> [WORK TO COMPLETE]
1) Decide whether each statement agrees with the text on DASH and HLS streaming below, answering yes or no and quoting the words from the text that settle it: (a) Safari mobile supports MSE. (b) Google joined the DASH Industry Forum in 2014. (c) Version four of the HLS IETF Draft was released in September 2011.
2) According to the text on DASH and HLS streaming below, which two native DASH playback SDKs for iOS appeared in 2015?

> [TEXT FOR ANALYSIS]

*** Begin section ***

On iOS, DASH is still locked out. While we can now find several applications on regional App Stores using DASH as streaming format, all of them apply a local repackaging from DASH to HLS. The sole exception is Netflix, which plays ISO Base Media File Format (ISO-BMFF) segments everywhere but on iOS6, thanks to a special arrangement with Apple. On the desktop, Apple authorized Netflix to use FairPlay DRM with DASH streams encrypted using CENC, but other content providers can’t use this combination yet. Thanks to Netflix’s pressure, Apple also introduced MSE to Safari desktop, so we can at least play DASH streams in the clear on this platform now. But on iOS, Safari mobile doesn’t support MSE, and playing DASH natively in compiled apps is still cause for applications being rejected in the App Store, at least for 3G/4G cellular use cases. In theory, if you plan to restrict your app use to Wi-Fi, you can use almost any streaming technology and player component. In 2015 we have seen the first native DASH playback SDKs for iOS: the Viblast Player iOS SDK for live and the DataArt MPEG-DASH Player iOS Application for on-demand. But there is still no obvious sign that the advances made by DASH through MSE on the Safari desktop platform will spread to Safari mobile. HLS will probably stay in the landscape—or at least the M3U8 playlists portion of it—for a long time.

Despite the duality of formats with HLS and DASH, there are already some ways to alleviate the principal burden that affects content providers: having to produce two sets of media files to accommodate the HLS playlists and DASH manifests, or MPDs. Since version four, released in September 2011, the HLS IETF Draft authorizes playing on-demand content using byte range requests that seek in a monolithic MP4 file. It’s working on iOS without MSE being implemented in Safari mobile, and the same MP4 file can also be used in combination with DASH on-demand profile using a similar byte range approach. Today, the remaining part of the problem is live streaming, where HLS still mandates the use of TS segments, since the use of ISO-BMFF segments is impossible in this context. There is pressure from content providers and OTT services to achieve convergence for live streaming, as the current model costs more and lowers the cacheability ratio of the media segments. It will probably be possible to produce live HLS playlists using the same ISO-BMFF segments as the live DASH manifests in just a few months from now. Apple’s incremental evolutions on HLS, combined with MP4 byte ranges and MSE/DASH on Safari desktop, pave the way toward the unified media format the industry is waiting for.

Zooming inside video with SRD 

ISO-BMFF Rules Them All

While very few companies used DASH-TS—mostly in the U.S. cable industry—there was another alternative to ISO-BMFF media encapsulation with the WebM DASH specification proposed by the Google team on the WebM Project wiki. Google joined the DASH Industry Forum (DASH-IF) in 2014 but never proposed its WebM DASH specification for standardization alongside DASH-264 and DASH-265 interoperability points, so the use of this DASH flavor was limited to YouTube.

*** End section ***

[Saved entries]
*** Begin section ***

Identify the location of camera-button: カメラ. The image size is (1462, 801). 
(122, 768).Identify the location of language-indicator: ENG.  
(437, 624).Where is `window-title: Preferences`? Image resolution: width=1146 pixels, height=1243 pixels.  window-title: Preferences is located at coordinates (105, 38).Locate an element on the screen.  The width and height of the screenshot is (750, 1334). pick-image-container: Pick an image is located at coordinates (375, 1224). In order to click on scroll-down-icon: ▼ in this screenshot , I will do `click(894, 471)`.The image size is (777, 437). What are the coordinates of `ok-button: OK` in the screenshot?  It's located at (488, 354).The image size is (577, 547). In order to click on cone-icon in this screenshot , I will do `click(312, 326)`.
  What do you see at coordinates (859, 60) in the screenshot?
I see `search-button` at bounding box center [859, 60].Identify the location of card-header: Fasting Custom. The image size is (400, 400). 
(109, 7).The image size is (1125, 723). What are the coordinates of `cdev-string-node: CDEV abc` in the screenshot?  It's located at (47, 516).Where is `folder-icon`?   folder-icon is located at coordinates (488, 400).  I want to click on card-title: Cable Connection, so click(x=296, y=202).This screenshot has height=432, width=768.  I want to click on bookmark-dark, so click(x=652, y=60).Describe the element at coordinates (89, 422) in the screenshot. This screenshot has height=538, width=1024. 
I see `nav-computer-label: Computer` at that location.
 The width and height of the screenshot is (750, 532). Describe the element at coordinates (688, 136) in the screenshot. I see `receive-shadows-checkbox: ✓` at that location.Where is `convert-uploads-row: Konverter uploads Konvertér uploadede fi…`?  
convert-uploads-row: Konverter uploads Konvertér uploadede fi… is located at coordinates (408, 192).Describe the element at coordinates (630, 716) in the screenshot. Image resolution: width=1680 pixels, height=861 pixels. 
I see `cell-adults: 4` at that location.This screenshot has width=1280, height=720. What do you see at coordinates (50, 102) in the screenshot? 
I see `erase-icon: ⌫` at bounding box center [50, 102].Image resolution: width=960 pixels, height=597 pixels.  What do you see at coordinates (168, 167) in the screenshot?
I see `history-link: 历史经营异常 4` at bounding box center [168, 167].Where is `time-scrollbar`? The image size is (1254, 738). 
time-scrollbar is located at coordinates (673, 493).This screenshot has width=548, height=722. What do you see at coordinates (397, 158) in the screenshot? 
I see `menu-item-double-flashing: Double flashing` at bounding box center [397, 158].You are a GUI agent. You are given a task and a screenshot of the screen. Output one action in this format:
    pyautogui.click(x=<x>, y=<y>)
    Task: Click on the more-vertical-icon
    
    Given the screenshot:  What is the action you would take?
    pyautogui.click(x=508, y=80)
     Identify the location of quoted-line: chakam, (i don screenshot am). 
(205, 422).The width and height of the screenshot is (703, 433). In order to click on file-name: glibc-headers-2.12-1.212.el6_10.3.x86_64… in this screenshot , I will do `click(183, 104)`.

*** End section ***

> [RESPONSES BY TASK]
1)
(a) No: "But on iOS, Safari mobile doesn’t support MSE"
(b) Yes: "Google joined the DASH Industry Forum (DASH-IF) in 2014"
(c) Yes: "Since version four, released in September 2011"

2) The Viblast Player iOS SDK for live and the DataArt MPEG-DASH Player iOS Application for on-demand.